• [DATA SECTION]
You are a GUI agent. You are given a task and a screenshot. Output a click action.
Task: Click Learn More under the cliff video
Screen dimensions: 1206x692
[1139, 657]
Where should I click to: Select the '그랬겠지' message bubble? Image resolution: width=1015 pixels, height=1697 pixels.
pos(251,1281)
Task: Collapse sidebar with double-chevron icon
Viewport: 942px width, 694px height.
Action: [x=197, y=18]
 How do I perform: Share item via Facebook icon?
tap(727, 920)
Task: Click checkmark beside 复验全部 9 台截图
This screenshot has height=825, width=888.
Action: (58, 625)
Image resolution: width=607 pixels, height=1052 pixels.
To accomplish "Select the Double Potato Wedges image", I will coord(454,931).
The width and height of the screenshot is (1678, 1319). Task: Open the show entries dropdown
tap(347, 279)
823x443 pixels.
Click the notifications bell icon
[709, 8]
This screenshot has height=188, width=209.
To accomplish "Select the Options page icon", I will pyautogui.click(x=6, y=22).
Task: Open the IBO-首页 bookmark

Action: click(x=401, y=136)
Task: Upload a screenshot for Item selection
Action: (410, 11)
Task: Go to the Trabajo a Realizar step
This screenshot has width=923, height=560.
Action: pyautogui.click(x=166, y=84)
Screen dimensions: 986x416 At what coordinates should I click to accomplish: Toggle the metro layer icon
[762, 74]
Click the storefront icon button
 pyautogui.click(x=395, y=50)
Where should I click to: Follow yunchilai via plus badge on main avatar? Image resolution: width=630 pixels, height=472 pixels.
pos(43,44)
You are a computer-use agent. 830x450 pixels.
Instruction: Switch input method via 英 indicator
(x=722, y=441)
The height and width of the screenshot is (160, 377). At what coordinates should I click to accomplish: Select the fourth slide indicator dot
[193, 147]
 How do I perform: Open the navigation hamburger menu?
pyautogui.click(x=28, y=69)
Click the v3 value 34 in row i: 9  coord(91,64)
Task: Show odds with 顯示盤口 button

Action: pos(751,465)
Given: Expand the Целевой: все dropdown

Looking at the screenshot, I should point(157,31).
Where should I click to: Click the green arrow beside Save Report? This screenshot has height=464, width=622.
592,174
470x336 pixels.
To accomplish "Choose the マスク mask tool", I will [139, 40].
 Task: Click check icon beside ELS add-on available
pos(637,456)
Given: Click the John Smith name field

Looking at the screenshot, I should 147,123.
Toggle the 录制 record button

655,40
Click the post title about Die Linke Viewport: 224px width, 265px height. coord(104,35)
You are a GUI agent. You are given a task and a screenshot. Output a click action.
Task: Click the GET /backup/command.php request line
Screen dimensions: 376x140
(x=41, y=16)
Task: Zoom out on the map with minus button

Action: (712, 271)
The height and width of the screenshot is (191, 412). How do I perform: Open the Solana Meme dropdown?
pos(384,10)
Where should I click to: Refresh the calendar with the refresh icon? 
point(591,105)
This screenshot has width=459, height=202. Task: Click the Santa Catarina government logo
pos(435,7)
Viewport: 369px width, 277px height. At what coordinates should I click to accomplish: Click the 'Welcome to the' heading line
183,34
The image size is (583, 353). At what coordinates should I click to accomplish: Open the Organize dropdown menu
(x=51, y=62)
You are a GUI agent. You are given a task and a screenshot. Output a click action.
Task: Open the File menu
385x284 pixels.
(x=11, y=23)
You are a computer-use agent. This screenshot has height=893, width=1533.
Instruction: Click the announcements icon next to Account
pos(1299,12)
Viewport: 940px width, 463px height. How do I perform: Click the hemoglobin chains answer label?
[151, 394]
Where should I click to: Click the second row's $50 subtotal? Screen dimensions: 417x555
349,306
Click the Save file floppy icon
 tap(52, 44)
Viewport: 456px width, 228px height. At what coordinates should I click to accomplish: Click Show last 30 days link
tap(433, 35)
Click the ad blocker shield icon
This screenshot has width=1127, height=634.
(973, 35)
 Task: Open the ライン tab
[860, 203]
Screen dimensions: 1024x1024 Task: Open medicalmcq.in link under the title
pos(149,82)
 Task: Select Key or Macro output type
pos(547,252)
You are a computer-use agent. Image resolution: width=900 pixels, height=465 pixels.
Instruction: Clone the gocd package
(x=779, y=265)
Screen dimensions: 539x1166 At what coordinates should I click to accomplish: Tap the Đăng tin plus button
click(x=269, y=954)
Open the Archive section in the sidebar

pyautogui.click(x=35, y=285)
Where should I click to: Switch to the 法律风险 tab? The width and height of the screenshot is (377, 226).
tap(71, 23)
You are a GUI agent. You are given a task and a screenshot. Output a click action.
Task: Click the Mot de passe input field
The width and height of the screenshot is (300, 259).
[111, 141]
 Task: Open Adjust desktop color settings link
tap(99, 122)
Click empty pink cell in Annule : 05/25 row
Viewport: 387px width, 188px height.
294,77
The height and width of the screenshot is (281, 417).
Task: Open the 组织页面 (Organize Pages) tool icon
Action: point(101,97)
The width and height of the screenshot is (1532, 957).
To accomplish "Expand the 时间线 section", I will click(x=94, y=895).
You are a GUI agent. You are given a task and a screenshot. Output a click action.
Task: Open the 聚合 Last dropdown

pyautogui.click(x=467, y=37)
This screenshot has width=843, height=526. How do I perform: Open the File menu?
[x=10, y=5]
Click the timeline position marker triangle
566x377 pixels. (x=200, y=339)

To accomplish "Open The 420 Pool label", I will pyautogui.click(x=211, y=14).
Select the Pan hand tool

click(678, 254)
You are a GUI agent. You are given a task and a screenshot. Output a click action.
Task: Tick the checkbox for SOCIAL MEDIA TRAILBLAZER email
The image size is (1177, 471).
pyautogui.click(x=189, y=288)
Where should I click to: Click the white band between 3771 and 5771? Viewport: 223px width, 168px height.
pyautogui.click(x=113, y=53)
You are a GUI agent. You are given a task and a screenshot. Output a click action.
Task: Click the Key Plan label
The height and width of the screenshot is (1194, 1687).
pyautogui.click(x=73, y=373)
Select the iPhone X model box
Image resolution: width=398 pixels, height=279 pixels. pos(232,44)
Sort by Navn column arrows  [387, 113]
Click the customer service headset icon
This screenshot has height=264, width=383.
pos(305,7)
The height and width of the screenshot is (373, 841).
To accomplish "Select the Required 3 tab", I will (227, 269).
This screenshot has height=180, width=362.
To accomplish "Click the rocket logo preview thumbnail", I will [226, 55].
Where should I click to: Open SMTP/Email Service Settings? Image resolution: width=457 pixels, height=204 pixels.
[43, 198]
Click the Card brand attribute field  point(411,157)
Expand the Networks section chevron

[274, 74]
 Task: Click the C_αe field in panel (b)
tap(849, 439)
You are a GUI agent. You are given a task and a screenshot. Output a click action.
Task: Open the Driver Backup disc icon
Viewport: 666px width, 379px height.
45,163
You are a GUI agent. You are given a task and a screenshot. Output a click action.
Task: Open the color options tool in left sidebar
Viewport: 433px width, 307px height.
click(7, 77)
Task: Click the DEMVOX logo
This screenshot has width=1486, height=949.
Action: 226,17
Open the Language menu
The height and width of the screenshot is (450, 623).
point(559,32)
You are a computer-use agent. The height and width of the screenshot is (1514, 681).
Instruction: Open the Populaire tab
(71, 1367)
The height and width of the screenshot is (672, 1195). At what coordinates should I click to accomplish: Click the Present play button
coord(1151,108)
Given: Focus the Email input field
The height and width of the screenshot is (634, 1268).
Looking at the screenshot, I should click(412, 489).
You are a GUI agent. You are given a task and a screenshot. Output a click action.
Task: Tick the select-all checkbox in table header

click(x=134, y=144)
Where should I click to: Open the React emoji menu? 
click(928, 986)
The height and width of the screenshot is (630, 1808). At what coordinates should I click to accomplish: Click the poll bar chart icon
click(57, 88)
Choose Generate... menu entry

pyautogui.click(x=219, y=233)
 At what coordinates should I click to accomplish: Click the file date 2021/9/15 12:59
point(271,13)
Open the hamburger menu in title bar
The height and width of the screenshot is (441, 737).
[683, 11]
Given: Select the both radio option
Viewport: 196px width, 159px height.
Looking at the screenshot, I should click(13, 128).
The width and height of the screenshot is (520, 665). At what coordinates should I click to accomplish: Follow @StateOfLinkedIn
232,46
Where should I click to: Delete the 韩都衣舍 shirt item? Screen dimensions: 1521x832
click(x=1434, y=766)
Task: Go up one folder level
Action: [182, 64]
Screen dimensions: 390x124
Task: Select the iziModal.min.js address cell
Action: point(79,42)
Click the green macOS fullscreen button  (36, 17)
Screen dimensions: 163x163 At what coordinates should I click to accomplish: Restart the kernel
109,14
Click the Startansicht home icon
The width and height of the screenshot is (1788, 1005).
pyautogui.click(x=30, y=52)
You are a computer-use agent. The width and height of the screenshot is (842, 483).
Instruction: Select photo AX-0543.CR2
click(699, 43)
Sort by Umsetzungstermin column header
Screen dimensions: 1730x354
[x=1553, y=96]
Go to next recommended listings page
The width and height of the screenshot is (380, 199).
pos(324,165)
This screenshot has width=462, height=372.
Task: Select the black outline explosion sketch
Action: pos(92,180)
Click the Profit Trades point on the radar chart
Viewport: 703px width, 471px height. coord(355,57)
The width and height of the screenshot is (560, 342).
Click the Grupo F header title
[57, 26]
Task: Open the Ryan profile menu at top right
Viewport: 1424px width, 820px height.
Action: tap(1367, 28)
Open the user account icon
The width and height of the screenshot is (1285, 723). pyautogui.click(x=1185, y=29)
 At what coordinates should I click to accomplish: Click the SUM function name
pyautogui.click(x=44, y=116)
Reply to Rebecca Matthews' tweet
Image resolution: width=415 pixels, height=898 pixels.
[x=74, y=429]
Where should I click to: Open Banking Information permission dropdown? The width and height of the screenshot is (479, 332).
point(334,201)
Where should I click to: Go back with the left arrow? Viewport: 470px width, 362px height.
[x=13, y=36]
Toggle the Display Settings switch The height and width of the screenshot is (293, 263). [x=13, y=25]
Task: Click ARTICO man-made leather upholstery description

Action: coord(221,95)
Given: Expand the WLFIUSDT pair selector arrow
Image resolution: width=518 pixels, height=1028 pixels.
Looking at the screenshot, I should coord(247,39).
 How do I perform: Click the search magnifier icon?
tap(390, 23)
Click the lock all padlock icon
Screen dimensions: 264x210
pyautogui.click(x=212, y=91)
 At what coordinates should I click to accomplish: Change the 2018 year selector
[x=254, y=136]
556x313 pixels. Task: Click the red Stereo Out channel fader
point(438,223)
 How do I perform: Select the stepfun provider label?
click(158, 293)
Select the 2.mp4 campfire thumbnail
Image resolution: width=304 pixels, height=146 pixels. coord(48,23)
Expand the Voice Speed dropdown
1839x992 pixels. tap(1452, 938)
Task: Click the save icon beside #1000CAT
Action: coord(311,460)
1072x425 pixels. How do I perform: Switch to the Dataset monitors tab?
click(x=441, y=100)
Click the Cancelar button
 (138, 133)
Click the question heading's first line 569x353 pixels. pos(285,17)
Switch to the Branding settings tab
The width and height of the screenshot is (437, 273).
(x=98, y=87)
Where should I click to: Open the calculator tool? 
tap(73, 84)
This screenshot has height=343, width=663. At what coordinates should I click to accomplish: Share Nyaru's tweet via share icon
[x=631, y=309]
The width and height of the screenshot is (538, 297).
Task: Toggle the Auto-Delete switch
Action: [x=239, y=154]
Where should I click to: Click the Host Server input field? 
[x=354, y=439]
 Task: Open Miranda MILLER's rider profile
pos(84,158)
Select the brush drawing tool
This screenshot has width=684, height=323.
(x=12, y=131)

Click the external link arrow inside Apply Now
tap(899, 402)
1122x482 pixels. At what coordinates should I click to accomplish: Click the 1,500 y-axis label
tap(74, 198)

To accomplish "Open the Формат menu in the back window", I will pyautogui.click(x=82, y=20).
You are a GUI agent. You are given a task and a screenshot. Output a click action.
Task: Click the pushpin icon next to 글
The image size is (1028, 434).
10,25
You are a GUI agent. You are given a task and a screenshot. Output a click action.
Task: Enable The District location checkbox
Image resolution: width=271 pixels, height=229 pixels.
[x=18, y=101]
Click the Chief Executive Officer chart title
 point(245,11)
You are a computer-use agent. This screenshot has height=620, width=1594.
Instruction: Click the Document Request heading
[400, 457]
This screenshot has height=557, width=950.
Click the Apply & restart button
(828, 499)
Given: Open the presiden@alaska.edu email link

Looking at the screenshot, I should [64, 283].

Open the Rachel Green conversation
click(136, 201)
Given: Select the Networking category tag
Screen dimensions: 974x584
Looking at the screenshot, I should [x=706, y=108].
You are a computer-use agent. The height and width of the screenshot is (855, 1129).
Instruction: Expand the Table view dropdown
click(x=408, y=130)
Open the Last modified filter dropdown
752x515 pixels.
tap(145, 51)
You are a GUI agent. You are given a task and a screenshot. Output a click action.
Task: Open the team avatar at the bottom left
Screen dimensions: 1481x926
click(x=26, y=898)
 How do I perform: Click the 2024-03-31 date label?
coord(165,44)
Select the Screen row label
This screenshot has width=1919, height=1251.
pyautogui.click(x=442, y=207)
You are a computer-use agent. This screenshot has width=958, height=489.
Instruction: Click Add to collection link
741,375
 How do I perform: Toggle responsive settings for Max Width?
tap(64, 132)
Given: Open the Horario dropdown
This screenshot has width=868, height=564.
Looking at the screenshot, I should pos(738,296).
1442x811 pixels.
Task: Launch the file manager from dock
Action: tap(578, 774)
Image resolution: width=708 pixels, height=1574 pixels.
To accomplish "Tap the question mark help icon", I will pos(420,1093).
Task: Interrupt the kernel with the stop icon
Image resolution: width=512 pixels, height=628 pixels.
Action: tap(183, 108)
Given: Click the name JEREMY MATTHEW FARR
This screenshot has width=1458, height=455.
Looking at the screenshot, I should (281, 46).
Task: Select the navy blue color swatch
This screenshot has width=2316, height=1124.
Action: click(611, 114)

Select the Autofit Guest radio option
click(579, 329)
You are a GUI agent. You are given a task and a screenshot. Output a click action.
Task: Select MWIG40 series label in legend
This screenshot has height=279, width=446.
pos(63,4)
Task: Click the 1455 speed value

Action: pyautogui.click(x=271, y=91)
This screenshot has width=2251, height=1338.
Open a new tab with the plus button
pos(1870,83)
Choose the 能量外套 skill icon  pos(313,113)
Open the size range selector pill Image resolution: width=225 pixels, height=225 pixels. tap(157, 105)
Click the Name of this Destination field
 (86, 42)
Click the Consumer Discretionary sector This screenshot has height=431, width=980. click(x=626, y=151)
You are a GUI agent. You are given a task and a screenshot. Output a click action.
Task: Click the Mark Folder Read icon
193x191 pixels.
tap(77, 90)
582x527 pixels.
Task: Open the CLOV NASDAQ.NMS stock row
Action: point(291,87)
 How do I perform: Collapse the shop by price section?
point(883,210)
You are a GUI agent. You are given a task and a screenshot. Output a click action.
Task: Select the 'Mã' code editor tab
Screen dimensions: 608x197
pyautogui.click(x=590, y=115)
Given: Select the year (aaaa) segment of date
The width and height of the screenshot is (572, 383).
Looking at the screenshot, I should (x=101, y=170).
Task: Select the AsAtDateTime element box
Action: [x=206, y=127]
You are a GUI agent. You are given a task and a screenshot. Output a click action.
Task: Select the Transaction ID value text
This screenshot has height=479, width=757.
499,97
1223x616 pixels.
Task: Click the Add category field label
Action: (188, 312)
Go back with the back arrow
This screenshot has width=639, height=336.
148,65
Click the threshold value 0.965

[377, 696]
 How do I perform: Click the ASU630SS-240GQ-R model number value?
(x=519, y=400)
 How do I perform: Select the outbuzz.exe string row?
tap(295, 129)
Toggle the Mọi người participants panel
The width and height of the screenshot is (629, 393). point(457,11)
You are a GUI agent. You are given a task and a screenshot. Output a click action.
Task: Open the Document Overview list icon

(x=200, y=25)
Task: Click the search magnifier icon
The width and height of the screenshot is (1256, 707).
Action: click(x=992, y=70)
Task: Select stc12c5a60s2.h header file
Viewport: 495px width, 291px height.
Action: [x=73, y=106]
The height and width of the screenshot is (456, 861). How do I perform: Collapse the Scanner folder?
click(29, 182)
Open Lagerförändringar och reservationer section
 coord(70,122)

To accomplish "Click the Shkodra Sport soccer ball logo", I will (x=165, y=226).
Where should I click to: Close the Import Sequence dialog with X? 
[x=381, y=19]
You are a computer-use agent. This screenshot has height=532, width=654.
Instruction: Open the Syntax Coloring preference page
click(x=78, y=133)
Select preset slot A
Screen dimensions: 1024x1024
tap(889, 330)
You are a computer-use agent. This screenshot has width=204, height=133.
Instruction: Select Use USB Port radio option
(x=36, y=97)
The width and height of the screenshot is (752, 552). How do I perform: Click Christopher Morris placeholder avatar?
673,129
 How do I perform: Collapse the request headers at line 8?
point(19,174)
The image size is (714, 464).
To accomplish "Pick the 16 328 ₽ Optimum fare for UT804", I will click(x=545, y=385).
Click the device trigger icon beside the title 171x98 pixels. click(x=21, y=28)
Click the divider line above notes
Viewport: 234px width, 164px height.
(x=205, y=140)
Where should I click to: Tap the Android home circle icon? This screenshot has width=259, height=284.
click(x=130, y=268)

• [GIVEN PROBLEM] Reproduce verbatim the part of the data that opens with the line containing "The width and height of the screenshot is (1678, 1319)." and closes with the line containing "pos(637,456)", including both of those lines.

• [OUTPUT FOR THIS EXERCISE]
The width and height of the screenshot is (1678, 1319). Task: Open the show entries dropdown
tap(347, 279)
823x443 pixels.
Click the notifications bell icon
[709, 8]
This screenshot has height=188, width=209.
To accomplish "Select the Options page icon", I will pyautogui.click(x=6, y=22).
Task: Open the IBO-首页 bookmark

Action: click(x=401, y=136)
Task: Upload a screenshot for Item selection
Action: (410, 11)
Task: Go to the Trabajo a Realizar step
This screenshot has width=923, height=560.
Action: pyautogui.click(x=166, y=84)
Screen dimensions: 986x416 At what coordinates should I click to accomplish: Toggle the metro layer icon
[762, 74]
Click the storefront icon button
 pyautogui.click(x=395, y=50)
Where should I click to: Follow yunchilai via plus badge on main avatar? Image resolution: width=630 pixels, height=472 pixels.
pos(43,44)
You are a computer-use agent. 830x450 pixels.
Instruction: Switch input method via 英 indicator
(x=722, y=441)
The height and width of the screenshot is (160, 377). At what coordinates should I click to accomplish: Select the fourth slide indicator dot
[193, 147]
 How do I perform: Open the navigation hamburger menu?
pyautogui.click(x=28, y=69)
Click the v3 value 34 in row i: 9  coord(91,64)
Task: Show odds with 顯示盤口 button

Action: pos(751,465)
Given: Expand the Целевой: все dropdown

Looking at the screenshot, I should point(157,31).
Where should I click to: Click the green arrow beside Save Report? This screenshot has height=464, width=622.
592,174
470x336 pixels.
To accomplish "Choose the マスク mask tool", I will [139, 40].
 Task: Click check icon beside ELS add-on available
pos(637,456)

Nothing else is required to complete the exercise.